Bu iddia, MÖ 490’da milli değerlerine düşkün Yunan tarihçi Hellanicus’un yabancı Amazon kelimesinin Yunanca anlamını üretmeyi denediği zaman meydana çıktı. Amazon Yunanca bir kelime değildi; ama “mazon” göğüs kelimesine benziyordu ve Yunanca’da “göğsü olmayan” anlamına geldi. Bu nedenle Hellanicus, ismin Amazonlar’ın yay gerebilmeleri için göğüslerinin birini kestikleri anlamına geldiğini ileri sürdü. Görüşü sadece kendi çağının diğer Yunanlar’ı tarafından reddedilmedi; aynı zamanda hiçbir antik sanatçı bu fikri kabul etmedi. Yunan ve Roma sanatındaki tüm Amazonlar her iki göğsü de tam olarak görünür. Ayrıca uygulamaya bakılacak olursa kadın okçulara göğüsleri engel değildir.
Antik Yunanlar tarafından söylenen diğer bir yerleşmiş inanç ise Amazonlar’ın erkekleri köleleştiren ve erkek bebekleri sakat bırakan, öldüren ya da reddeden, erkek düşmanı, zorba bir grup olduğudur. Bu düşünce muhtemelen Yunanlar’ın kendi kadınlarına baskı yapmasından kaynaklandı. Onların mantığına göre kadınlar güçlü ve bağımsız olsalardı, erkekler boyun eğmeye zorlanan zayıflar olacaktı. Homeros ise Amazonlar’ı tanıtırken “erkeklerle eşit olanlar” der. Birçok Yunan şair ise savaşçı kadınları, insan sever olarak isimlendirir.
Bazı modern akademisyenler Amazonlar’ın savaşçı olmak için annelikten vazgeçtiğini ileri sürüyor. Fakat Yunan kayıtlarında hepsi anne soyunu izleyen Amazon nesillerinin olması bu düşünceyi zayıflatıyor. Buna ek olarak Yunanlar, Amazonlar’ın bebeklerini kısrak sütüyle beslediklerini anlattılar.
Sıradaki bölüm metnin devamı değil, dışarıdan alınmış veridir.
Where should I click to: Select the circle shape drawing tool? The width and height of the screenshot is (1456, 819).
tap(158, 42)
Amazonlar’ın anne olmadığıyla ilgili düşüncenin yanlışlığı, yaşamları 2.500 yıl önce Yunanlar’ın Amazon hikayelerine esin kaynağı olmuş, göçebe atlı kadın okçuların mezarlarıyla kanıtlandı. Arkeologlar, silahlarıyla gömülmüş kadın savaşçıların iskeletlerinin yanında bebek ve çocuk iskeletleri de keşfettiler; bu nedenle savaşçı kadınlar da kesinlikle anneydi.
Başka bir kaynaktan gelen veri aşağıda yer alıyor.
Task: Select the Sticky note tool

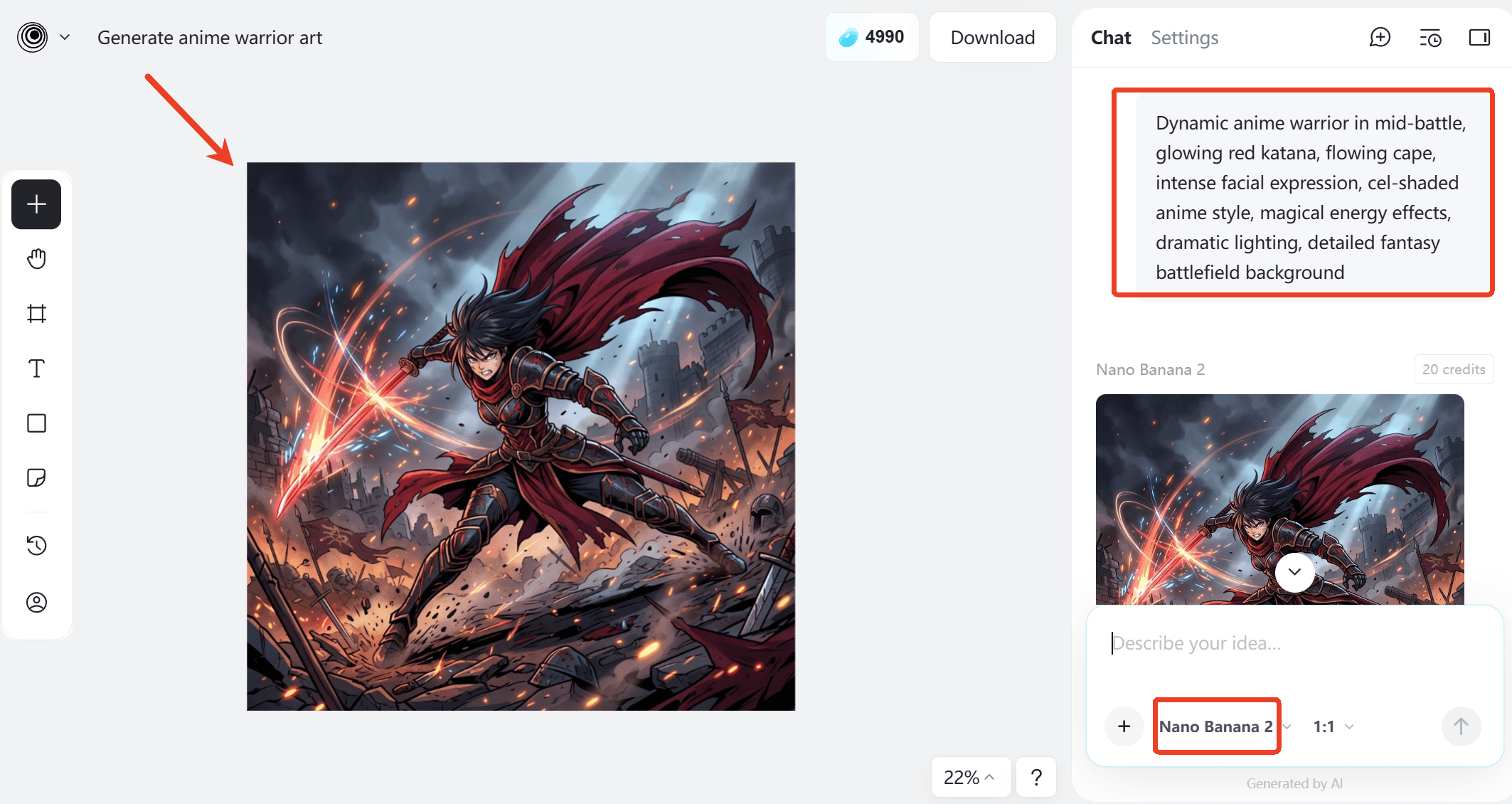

Son olarak birçok modern akademisyen Amazonlar’ı tamamen Yunan icadı kabul ediyor. Fakat araştırmalar, Orta Asya’nın geniş bozkırlarındaki kadın savaşçıların İskit göçebeleriyle temas eden diğer antik kültürleri de etkilediğini ortaya çıkarıyor. Amazon benzeri savaşçı kadınların maceralı öyküleri ve tarihsel açıklamaları Mısır, İran, Kafkasya, Orta Asya, Hindistan ve hatta Çin’de bile ortaya çıktı.
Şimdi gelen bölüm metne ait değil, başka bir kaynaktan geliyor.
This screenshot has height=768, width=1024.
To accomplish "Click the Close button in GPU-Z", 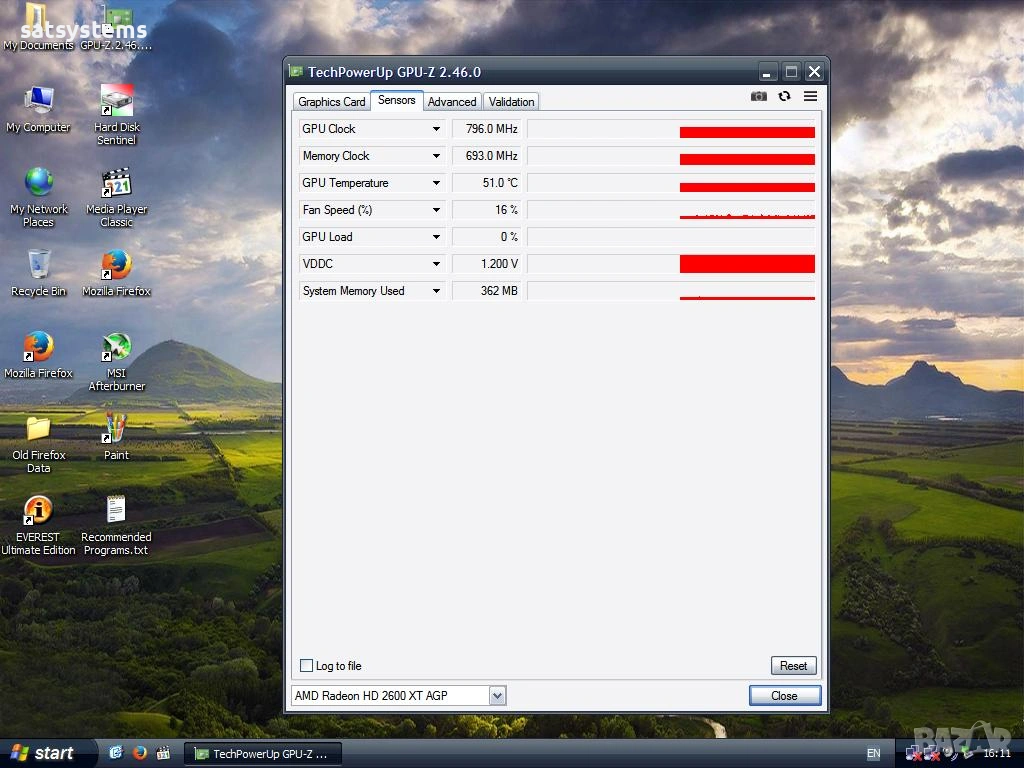I will coord(784,696).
İki Amazon, MÖ dördüncü yüzyılda görünen bu detayda bir erkek askeri yeniyor. Amazon lahitleri. Floransa Ulusal Arkeoloji Müzesi.
Yaralı savaşçılar
Yunanlar kendilerini boyalı pişmiş toprak kaplar ve tapınak frizleri üzerine yaptıkları savaş sahnelerindeki güçlü Amazonlar’ın tasvirleriyle çevrelediler. Bunun yanısıra yaralı Amazon figürleri heykeltraşlar arasında da popülerdi.